CAREER: Supporting Elementary Science Teaching and Learning by Integrating Uncertainty Into Classroom Science Investigations
The goal of this study will be to improve elementary science teaching and learning by developing, testing, and refining a framework and set of tools for strategically incorporating forms of uncertainty central to scientists' sense-making into students' empirical learning. The framework will rest on the notion that productive uncertainty should be carefully built into students' empirical learning experiences in order to support their engagement in scientific practices and understanding of disciplinary ideas. To re-conceptualize the role of empirical investigations, the study will focus on the transitions between the experiences and processes students seek to understand, classroom investigations, evidence, and explanatory models as opportunities for sense-making, and how uncertainty can be built into these transitions. The project's underlying assumption is that carefully implementing these forms of uncertainty will help curriculum developers and teachers avoid the oversimplified investigations that are prevalent in K-8 classrooms that stand in stark contrast to authentic science learning and the recommendations of the Framework for K-12 Science Education (National Research Council, 2012). Accordingly, the project will seek to develop curriculum design guidelines, teacher tools, professional development supports, and four elaborated investigations, including sets of lessons, videos, and assessments that embed productive uncertainty for second and fifth graders and designed for use with linguistically, culturally, and socio-economically diverse students.

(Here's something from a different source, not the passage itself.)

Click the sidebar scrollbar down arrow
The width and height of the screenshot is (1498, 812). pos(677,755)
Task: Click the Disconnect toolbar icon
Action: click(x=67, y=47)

The hypothesis of this work is that if specific forms of scientific uncertainty are carefully selected, and if teachers can implement these forms of uncertainty, elementary students will have more robust opportunities to develop disciplinary practices and ideas in ways consistent with the Next Generation Science Standards (NGSS) (Lead States, 2013). Employing Design-Based Research, the three research questions will be: (1) What opportunities for sense-making do elementary school empirical investigations afford where we might strategically build uncertainty?; (2) How can we design learning environments where uncertainty in empirical investigations supports opportunities for learning?; and (3) In classrooms with sustained opportunities to engage with uncertainty in empirical investigations, what progress do students make in content understandings and the practices of argumentation, explanation, and investigation? The work will consist of three design cycles: Design Cycle 1 will involve two small groups of six teachers in adapting their curricula to incorporate uncertainty, then describe how students engage around uncertainty in empirical investigations. Design Cycle 2 will involve the same small groups in implementing and refining task structures, tools, and teacher instructional strategies. In Design Cycle 3, teachers and researchers will further refine lesson materials, assessments, and supports. The project will partner with one school district and engage in design research with groups of teachers to develop: (1) a research-based description, with exemplars of opportunities for student sense-making within empirical investigations at both early and upper elementary grades; (2) a set of design principles and tools that allow teachers to elicit and capitalize on sense-making about uncertainty in investigations; and (3) four elementary investigations elaborated to incorporate and exemplify the first two products above. These materials will be disseminated through a website, and established networks for supporting implementation of the NGSS. An advisory board will oversee project progress and conduct both formative and summative evaluation.